## begin Stored records

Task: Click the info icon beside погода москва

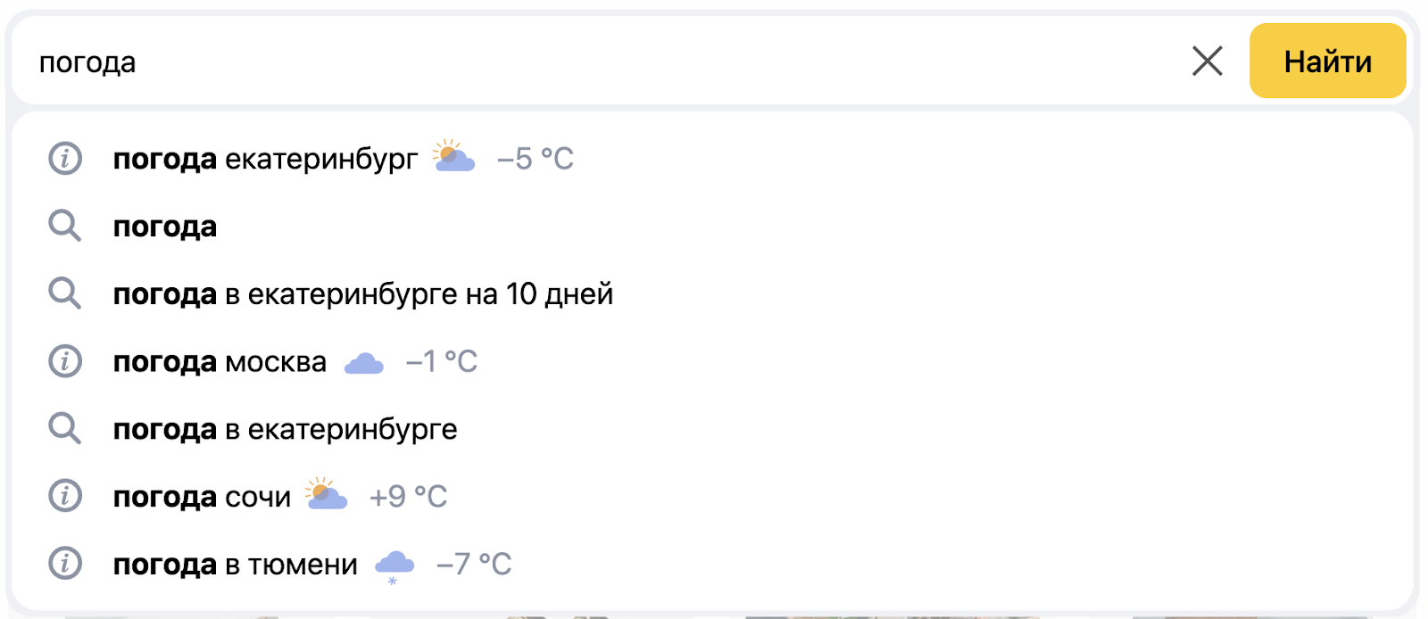Action: coord(64,361)
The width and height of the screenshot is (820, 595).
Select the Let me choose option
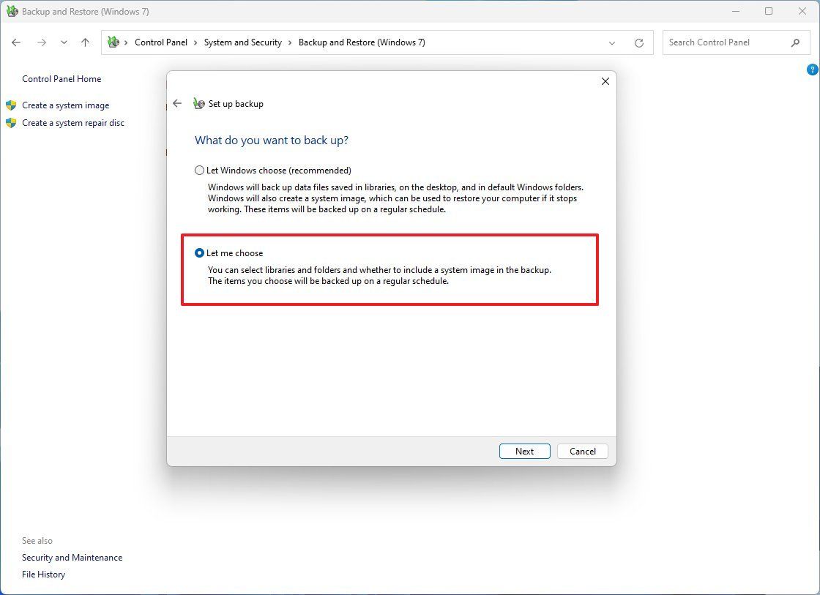click(199, 252)
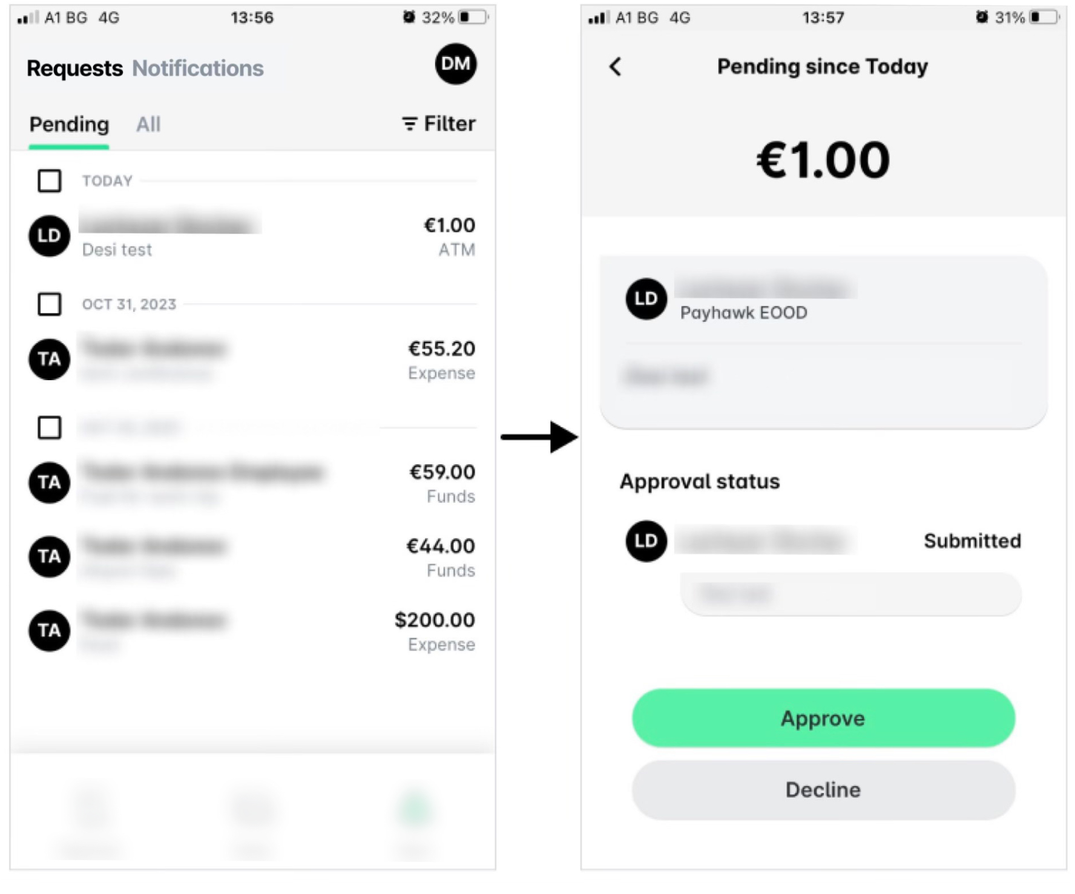Tap the LD avatar beside Payhawk EOOD

(646, 298)
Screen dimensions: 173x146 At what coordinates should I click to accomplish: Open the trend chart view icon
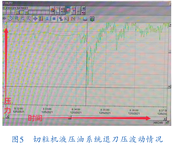pyautogui.click(x=68, y=11)
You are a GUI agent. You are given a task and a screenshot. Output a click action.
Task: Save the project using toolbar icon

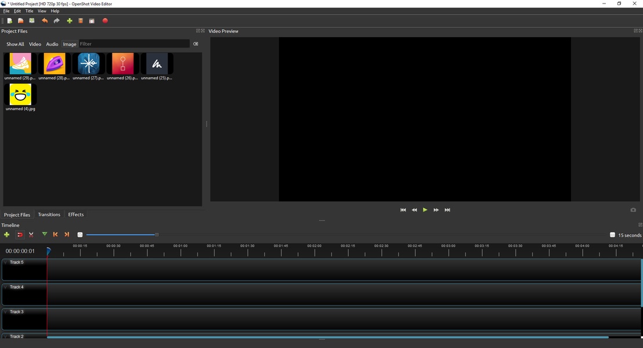pos(32,21)
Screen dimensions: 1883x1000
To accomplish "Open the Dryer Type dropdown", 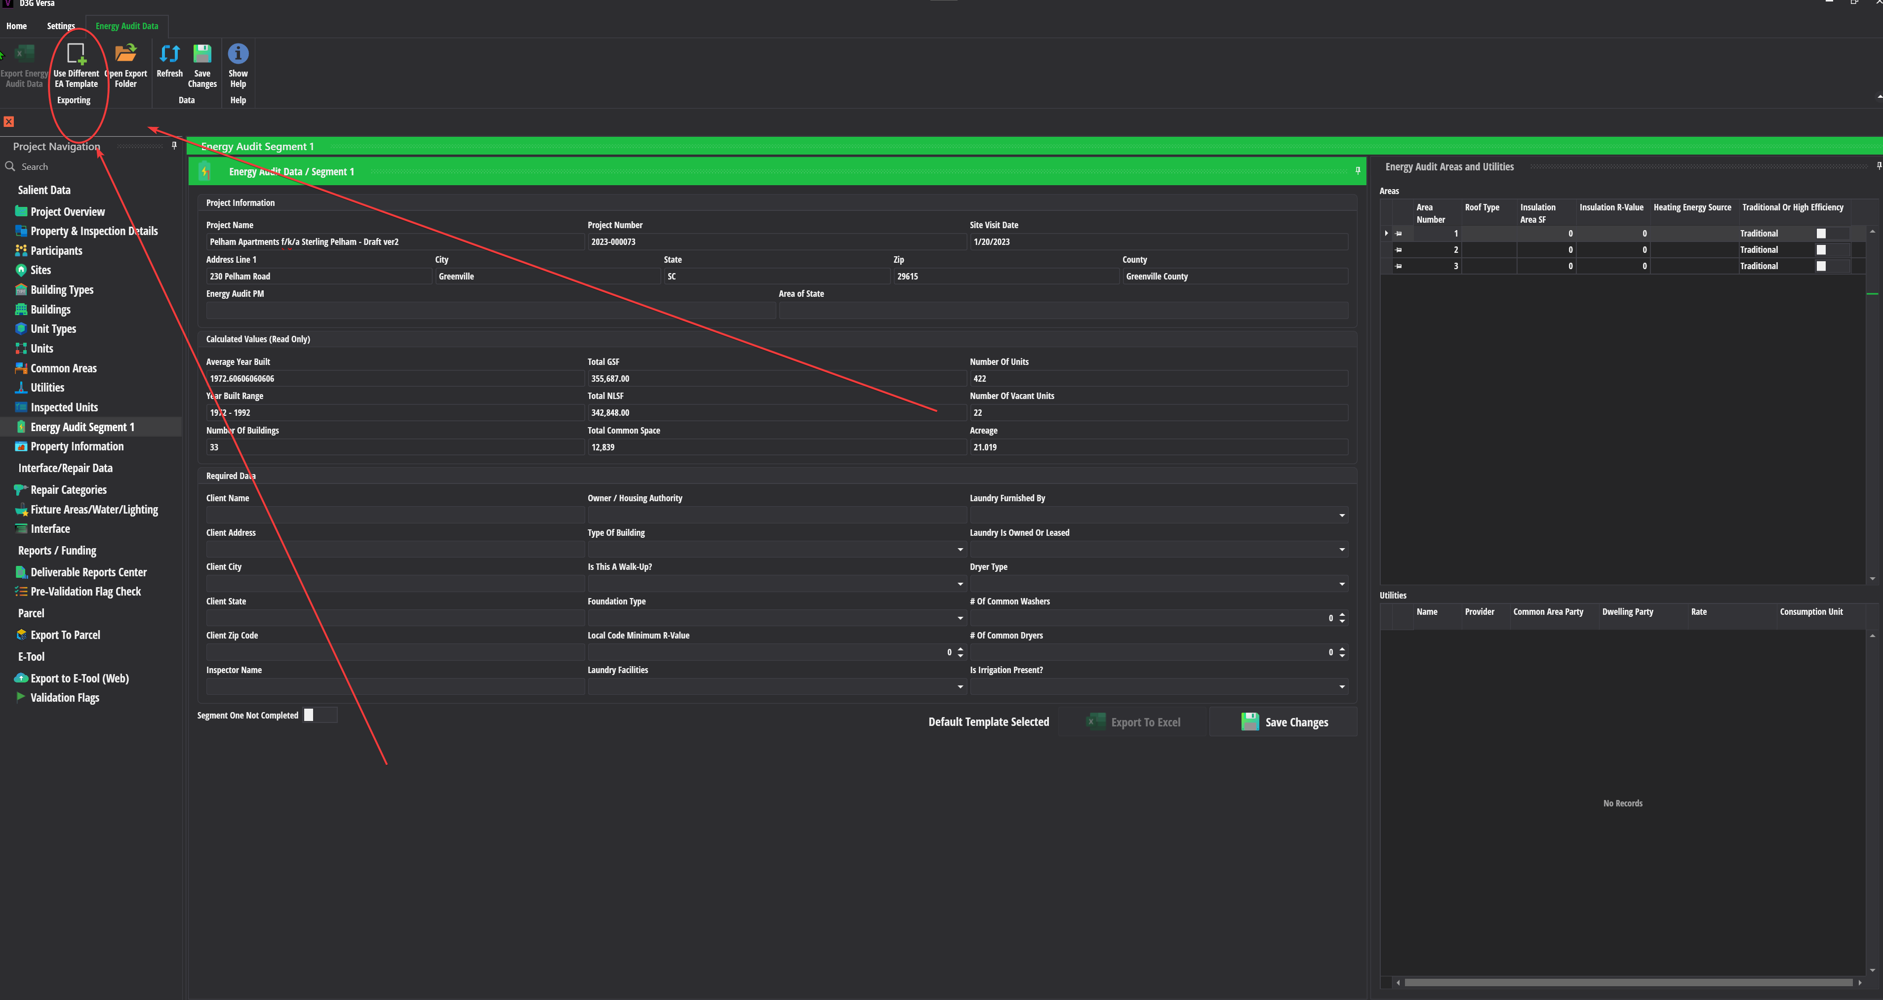I will pos(1341,583).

## end Stored records

Instructions to follow:
Can you output the lines of the material from its start through the line containing "pyautogui.click(x=68, y=11)" as a numbered list, skipping blank lines and leaving out the pictures?

Written answer:
1. Task: Click the info icon beside погода москва
2. Action: coord(64,361)
3. The width and height of the screenshot is (820, 595).
4. Select the Let me choose option
5. click(199, 252)
6. Tap the LD avatar beside Payhawk EOOD
7. (646, 298)
8. Screen dimensions: 173x146 At what coordinates should I click to accomplish: Open the trend chart view icon
9. pyautogui.click(x=68, y=11)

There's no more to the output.